**Your goal**
Rewrite these rows with "icon" swapped for "button" and everything else unchanged. Leave the pictures out.

**Available data**
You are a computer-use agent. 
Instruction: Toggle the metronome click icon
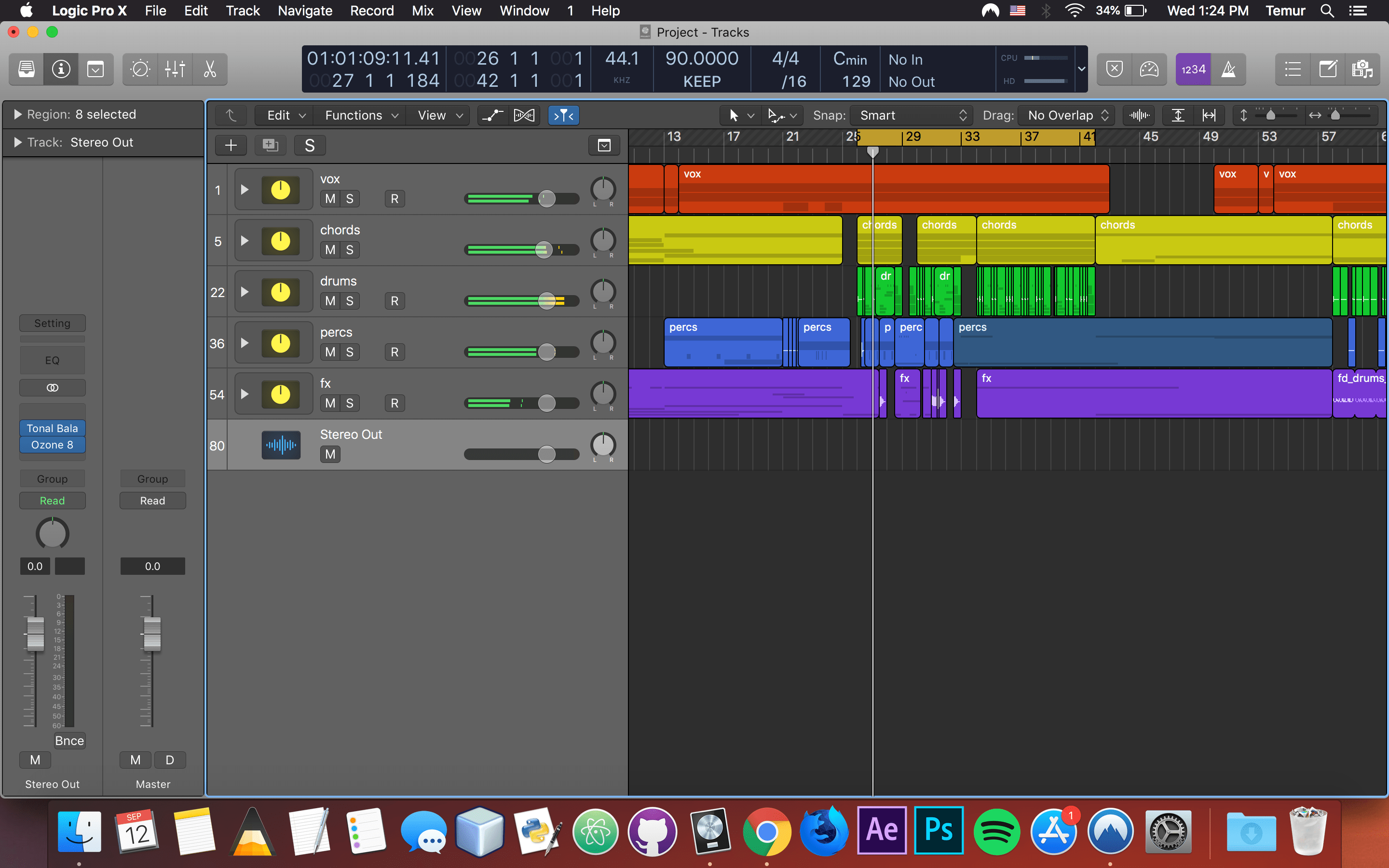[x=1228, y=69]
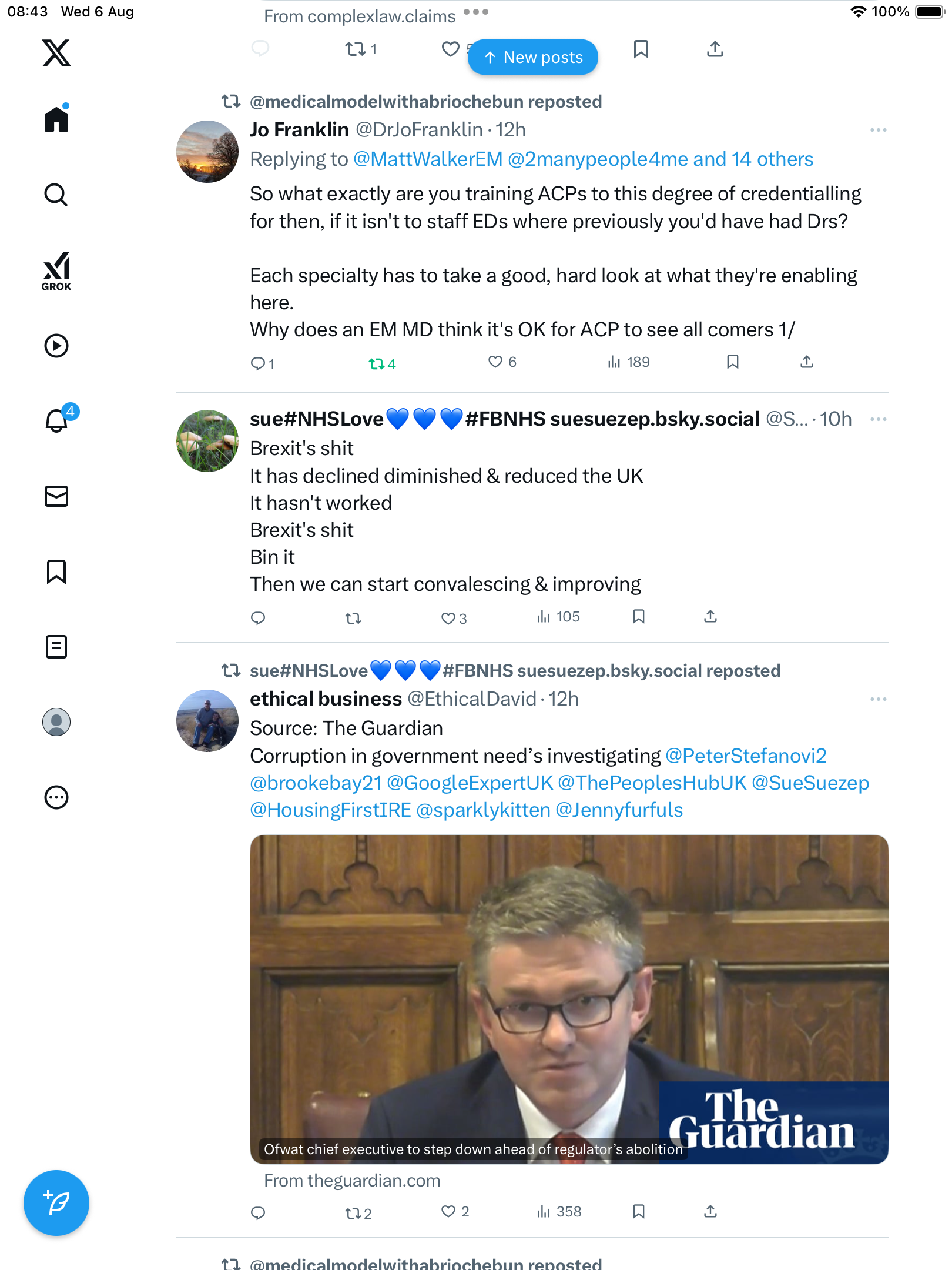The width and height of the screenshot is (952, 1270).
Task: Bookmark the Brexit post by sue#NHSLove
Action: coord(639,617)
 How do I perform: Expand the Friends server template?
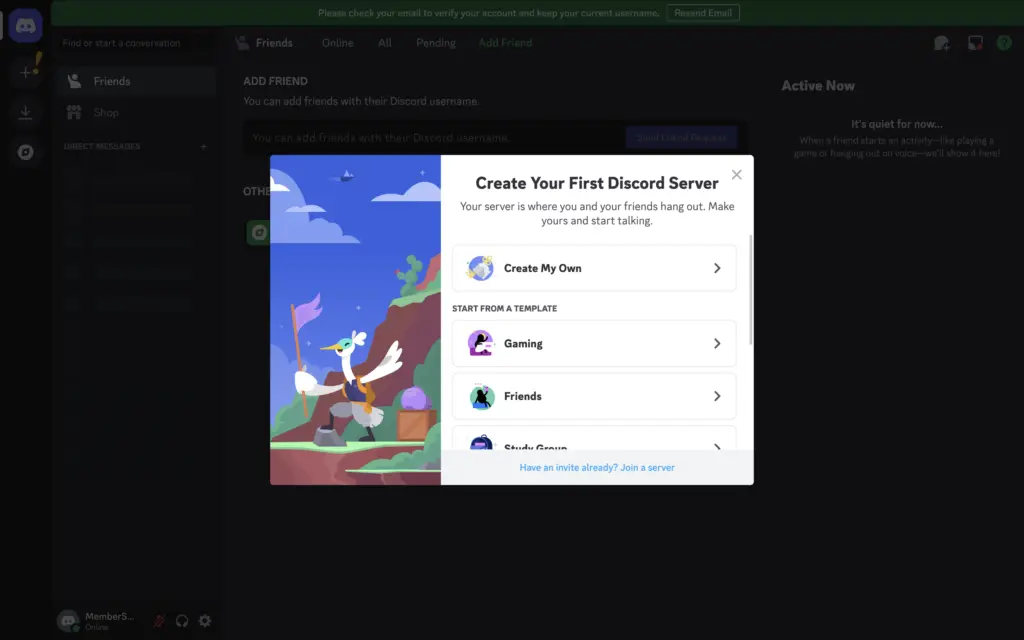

**Exercise output**
You are a computer-use agent. 
Instruction: Toggle the metronome click button
[x=1228, y=69]
The width and height of the screenshot is (952, 1270).
Task: Bookmark the Brexit post by sue#NHSLove
Action: coord(639,617)
 How do I perform: Expand the Friends server template?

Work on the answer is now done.